◆ Assignment
Check each line of the data, and copy those where "graph" appears.

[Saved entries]

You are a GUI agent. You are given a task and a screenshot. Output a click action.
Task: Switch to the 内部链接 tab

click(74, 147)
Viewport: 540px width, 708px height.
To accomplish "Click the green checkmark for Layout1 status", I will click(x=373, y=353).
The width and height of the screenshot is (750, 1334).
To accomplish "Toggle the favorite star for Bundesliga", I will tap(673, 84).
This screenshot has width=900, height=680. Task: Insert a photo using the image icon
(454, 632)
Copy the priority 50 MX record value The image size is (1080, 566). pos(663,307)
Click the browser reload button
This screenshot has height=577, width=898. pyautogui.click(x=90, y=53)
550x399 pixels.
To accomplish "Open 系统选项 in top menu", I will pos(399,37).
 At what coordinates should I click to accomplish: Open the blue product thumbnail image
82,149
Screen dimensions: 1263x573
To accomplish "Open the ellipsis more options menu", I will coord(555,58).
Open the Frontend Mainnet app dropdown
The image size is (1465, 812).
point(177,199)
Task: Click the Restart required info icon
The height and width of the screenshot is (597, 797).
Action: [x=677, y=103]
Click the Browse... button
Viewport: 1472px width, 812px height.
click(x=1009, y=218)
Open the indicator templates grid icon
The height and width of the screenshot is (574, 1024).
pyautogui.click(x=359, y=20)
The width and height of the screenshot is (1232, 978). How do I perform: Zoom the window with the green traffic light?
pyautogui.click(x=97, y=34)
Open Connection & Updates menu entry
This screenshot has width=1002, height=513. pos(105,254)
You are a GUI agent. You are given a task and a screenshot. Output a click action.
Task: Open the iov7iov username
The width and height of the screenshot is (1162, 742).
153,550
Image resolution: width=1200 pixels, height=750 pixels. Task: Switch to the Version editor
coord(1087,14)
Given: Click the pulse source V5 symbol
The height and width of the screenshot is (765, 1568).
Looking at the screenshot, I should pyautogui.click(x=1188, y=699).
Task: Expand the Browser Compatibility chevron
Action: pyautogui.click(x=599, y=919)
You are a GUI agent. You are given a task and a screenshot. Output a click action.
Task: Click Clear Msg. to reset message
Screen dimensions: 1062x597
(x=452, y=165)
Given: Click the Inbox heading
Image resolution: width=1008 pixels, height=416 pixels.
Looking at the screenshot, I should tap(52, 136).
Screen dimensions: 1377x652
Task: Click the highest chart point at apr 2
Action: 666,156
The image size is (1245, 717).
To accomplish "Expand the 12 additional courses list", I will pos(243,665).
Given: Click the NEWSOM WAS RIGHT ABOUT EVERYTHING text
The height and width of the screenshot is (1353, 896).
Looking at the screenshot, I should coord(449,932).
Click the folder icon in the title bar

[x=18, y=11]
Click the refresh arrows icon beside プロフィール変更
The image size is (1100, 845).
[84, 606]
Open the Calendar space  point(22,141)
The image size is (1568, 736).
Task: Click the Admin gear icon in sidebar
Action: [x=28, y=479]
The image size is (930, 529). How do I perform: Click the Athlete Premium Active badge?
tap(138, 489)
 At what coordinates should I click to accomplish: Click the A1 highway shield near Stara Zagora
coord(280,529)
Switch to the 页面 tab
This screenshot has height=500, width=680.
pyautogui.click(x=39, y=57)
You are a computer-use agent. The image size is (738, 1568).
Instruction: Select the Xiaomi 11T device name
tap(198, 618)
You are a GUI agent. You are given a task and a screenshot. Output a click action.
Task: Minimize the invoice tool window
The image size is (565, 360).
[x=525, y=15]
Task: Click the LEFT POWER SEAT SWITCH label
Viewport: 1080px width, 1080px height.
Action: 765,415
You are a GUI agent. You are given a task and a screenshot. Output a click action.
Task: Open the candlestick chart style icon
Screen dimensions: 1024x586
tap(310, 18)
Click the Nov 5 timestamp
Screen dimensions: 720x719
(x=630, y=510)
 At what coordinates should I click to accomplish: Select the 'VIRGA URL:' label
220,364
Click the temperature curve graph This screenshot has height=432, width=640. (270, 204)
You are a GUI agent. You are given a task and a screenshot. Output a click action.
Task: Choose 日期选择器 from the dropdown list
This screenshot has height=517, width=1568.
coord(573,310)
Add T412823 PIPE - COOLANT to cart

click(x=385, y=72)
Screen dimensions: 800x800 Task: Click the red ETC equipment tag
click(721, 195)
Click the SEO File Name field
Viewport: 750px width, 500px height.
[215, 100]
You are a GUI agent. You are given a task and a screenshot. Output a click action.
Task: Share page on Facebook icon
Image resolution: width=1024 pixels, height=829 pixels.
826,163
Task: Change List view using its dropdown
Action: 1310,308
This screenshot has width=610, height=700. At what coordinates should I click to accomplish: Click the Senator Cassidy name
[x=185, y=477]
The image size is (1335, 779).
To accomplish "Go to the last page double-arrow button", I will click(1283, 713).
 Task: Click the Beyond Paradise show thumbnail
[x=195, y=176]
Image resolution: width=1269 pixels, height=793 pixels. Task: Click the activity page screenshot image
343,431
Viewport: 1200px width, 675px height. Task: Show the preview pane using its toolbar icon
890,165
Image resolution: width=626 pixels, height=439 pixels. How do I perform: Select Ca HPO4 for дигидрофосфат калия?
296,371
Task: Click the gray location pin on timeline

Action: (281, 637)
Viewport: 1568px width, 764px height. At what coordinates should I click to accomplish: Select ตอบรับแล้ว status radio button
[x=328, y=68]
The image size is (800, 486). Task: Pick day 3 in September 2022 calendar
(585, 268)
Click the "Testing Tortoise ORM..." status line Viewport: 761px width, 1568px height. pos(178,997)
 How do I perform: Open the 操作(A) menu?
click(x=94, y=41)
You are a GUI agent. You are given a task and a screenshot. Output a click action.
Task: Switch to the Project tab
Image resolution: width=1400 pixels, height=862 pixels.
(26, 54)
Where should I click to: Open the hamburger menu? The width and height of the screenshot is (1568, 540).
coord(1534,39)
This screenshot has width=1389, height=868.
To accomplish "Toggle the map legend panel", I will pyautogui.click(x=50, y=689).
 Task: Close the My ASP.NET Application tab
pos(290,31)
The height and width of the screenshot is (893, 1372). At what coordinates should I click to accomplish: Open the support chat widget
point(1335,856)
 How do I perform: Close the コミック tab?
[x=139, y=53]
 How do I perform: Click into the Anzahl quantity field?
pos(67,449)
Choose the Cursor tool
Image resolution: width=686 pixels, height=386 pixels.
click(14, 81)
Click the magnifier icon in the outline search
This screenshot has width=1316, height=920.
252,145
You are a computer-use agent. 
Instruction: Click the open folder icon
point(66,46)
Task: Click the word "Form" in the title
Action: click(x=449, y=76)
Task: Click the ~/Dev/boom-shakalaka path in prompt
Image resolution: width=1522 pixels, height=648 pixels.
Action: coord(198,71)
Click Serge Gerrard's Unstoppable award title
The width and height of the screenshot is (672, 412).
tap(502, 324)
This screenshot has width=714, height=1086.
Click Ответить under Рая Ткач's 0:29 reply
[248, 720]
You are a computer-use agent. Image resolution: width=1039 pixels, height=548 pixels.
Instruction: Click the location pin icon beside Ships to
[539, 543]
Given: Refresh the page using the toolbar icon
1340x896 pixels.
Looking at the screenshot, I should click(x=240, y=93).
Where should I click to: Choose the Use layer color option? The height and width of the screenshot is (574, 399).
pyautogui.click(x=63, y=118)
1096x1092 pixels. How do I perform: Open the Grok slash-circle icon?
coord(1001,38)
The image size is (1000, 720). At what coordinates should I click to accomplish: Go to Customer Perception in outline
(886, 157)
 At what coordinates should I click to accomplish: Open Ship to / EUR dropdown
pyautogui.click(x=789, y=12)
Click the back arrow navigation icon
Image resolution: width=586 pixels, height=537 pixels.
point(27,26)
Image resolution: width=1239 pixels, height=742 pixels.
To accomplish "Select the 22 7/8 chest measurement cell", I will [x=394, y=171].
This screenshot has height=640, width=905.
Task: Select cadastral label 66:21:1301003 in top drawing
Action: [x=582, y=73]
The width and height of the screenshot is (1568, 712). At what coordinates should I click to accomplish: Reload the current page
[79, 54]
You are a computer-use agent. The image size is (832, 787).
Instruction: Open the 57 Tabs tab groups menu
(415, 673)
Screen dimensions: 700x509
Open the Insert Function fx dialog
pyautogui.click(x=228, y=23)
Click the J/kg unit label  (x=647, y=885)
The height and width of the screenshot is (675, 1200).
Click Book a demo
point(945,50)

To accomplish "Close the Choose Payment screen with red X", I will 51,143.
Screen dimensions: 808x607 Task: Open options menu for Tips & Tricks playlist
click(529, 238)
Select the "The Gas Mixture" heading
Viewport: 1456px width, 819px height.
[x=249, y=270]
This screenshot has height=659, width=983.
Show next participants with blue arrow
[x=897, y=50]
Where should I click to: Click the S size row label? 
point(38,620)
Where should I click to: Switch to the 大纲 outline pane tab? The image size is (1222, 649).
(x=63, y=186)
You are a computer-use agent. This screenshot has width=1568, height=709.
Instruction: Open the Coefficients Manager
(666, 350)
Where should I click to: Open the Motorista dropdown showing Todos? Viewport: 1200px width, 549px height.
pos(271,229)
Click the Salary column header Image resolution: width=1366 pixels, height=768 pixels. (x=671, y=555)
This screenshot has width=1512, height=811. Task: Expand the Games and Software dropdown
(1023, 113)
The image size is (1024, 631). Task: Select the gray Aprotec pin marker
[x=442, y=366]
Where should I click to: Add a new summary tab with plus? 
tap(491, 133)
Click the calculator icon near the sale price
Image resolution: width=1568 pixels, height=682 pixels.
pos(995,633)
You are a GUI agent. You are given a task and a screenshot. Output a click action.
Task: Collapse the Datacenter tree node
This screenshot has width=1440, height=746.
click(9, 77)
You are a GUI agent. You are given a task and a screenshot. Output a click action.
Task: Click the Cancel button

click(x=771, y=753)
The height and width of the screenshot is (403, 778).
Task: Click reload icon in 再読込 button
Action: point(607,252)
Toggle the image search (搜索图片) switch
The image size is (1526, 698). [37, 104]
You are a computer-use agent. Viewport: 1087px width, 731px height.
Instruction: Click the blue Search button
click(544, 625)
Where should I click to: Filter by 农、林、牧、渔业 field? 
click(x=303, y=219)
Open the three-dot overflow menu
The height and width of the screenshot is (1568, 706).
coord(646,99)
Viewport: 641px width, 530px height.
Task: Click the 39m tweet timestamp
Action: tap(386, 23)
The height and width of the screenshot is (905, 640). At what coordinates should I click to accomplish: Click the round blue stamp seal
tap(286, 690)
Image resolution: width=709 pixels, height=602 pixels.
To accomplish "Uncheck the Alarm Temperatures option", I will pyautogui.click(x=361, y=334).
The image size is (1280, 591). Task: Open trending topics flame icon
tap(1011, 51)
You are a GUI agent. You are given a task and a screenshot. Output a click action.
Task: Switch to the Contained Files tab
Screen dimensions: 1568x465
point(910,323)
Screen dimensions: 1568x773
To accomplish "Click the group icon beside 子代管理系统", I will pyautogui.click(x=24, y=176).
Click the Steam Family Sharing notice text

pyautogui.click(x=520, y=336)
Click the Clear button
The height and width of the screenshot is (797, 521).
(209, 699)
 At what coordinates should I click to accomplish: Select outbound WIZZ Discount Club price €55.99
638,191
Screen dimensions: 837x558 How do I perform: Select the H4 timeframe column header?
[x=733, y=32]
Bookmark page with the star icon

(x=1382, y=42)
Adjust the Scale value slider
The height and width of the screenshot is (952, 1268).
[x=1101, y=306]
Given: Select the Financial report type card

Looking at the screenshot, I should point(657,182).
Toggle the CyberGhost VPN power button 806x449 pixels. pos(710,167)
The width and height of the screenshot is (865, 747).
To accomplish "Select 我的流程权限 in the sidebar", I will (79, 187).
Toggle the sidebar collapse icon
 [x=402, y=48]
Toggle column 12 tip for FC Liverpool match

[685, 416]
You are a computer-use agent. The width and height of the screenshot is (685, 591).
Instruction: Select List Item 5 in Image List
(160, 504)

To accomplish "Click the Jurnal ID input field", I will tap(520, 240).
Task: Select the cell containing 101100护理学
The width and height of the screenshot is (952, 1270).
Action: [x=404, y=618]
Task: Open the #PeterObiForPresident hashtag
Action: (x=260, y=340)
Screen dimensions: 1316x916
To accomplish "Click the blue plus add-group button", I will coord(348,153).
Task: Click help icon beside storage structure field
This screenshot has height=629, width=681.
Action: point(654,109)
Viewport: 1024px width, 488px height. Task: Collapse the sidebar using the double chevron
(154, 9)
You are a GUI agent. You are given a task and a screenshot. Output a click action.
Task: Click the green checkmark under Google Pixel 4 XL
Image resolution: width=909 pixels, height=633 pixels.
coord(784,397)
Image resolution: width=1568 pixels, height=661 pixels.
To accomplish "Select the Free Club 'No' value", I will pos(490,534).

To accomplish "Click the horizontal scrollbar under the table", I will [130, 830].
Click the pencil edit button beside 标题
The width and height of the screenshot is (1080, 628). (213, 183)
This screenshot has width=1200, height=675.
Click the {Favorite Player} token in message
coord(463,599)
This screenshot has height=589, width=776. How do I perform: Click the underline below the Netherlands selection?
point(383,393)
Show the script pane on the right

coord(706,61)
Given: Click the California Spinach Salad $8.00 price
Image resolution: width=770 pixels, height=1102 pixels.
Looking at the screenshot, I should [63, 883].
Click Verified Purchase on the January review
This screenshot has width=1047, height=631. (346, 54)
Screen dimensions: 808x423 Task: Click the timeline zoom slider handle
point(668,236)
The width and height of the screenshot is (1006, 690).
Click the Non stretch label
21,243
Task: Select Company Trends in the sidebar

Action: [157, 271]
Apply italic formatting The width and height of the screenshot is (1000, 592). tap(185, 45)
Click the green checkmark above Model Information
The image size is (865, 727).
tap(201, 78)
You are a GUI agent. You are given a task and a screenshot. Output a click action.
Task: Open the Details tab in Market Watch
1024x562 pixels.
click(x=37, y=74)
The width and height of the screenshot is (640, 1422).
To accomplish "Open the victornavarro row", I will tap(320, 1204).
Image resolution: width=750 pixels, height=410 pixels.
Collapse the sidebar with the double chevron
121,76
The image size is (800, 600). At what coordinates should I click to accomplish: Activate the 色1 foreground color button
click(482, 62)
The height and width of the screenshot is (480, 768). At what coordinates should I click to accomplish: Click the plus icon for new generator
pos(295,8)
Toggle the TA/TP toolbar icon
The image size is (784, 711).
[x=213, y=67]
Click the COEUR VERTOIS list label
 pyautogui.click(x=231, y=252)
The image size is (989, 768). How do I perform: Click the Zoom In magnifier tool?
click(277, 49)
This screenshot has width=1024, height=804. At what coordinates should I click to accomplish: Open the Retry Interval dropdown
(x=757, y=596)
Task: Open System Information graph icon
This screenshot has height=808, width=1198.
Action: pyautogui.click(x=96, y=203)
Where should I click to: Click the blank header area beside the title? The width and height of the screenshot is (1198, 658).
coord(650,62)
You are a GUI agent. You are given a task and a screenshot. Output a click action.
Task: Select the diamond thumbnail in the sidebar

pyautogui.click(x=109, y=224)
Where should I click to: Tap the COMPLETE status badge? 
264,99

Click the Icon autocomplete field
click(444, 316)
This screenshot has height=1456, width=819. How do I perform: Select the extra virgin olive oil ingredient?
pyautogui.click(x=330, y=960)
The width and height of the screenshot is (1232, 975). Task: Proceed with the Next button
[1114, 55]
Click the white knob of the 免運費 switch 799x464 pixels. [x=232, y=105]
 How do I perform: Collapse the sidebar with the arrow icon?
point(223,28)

◆ Reply to the exercise
Click the temperature curve graph This screenshot has height=432, width=640. (270, 204)
Task: Open System Information graph icon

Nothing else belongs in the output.